The rest of the album provokes ambiguous feelings. “No Reflection” is just F-ing dumb. I do confess I ended up liking it: but it’s one of the cases when I know I like something dumb. “Slo-Mo-Tion” is neat and stylish in terms of sound but it’s melody NEVER bloody changes and the lyrics are laughable (and I doubt it’s Warner’s self-irony). “Pistol Whipped” and “Flowers Of Evil” are mediocre and un-inspiring. And there also two pretty weird songs that I still can’t get my opinion straight on: these are “Children Of Cain” and “Lay Down Your Goddamn Arms”. The first one is sort of slightly gothic-influenced, has a poppy-power ballad-like melody, but Manson’s singing in the chorus is incredibly irritating: I appreciated the dramatic wailing-style on “THEOL” but here it sounds ridiculous. “Lay Down…” is an example of how you steal a stoner riff and put together a song around it: if it wasn’t for Manson’s singing I would never guessed it’s his product. I have to admit the song works and rocks, but it just sticks out the whole “good-old” conception and blurs the vision of the record.
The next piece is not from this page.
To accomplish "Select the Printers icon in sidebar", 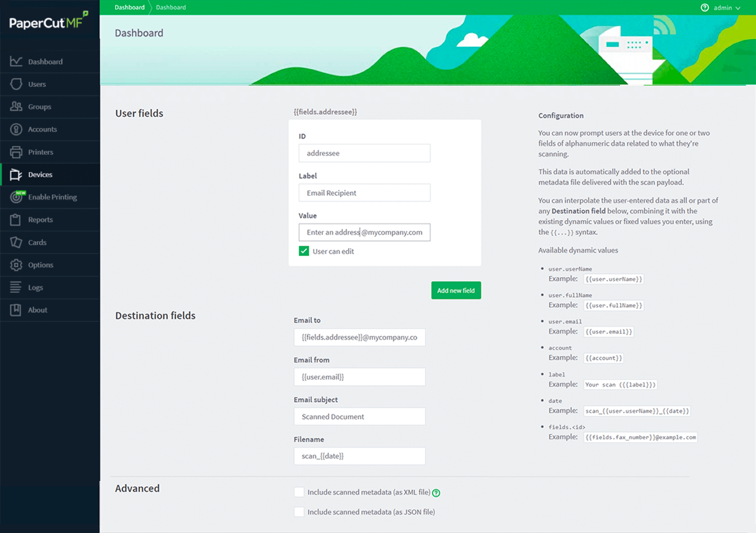I will tap(16, 152).
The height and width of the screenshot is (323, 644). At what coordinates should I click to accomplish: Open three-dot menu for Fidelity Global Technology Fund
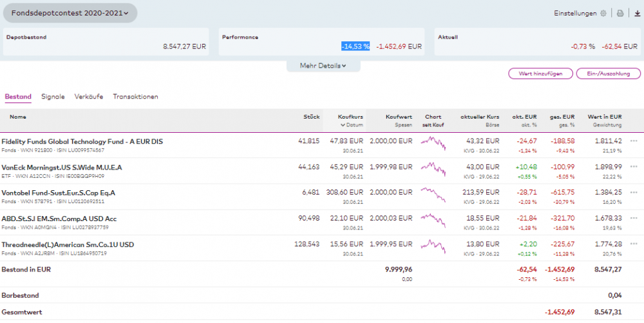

Boy, what do we have left? Does “Born Villain” bring back the shock and the rock or does it just suck in all of possible dimensions? The truth is, as always, somewhere in between. It’s an OK product from a band, whose frontman was once on top of the world now is basically working for a modest time-proven fan-base. It’s solid and boring, it’s rocking and repetitive, it’s entertaining and unimaginative… it’s Marilyn Manson 101 done in 2012.
P.S. A message of hope. If there are those who feel let down by “BV”, than it’s probably time to turn back to “EMDM” and “THEOL”. In my most humble opinion, those records are great and only got panned by fans because they were not bastardishly-aggressive bile-spitting Marilyn Manson that was popular back in the day.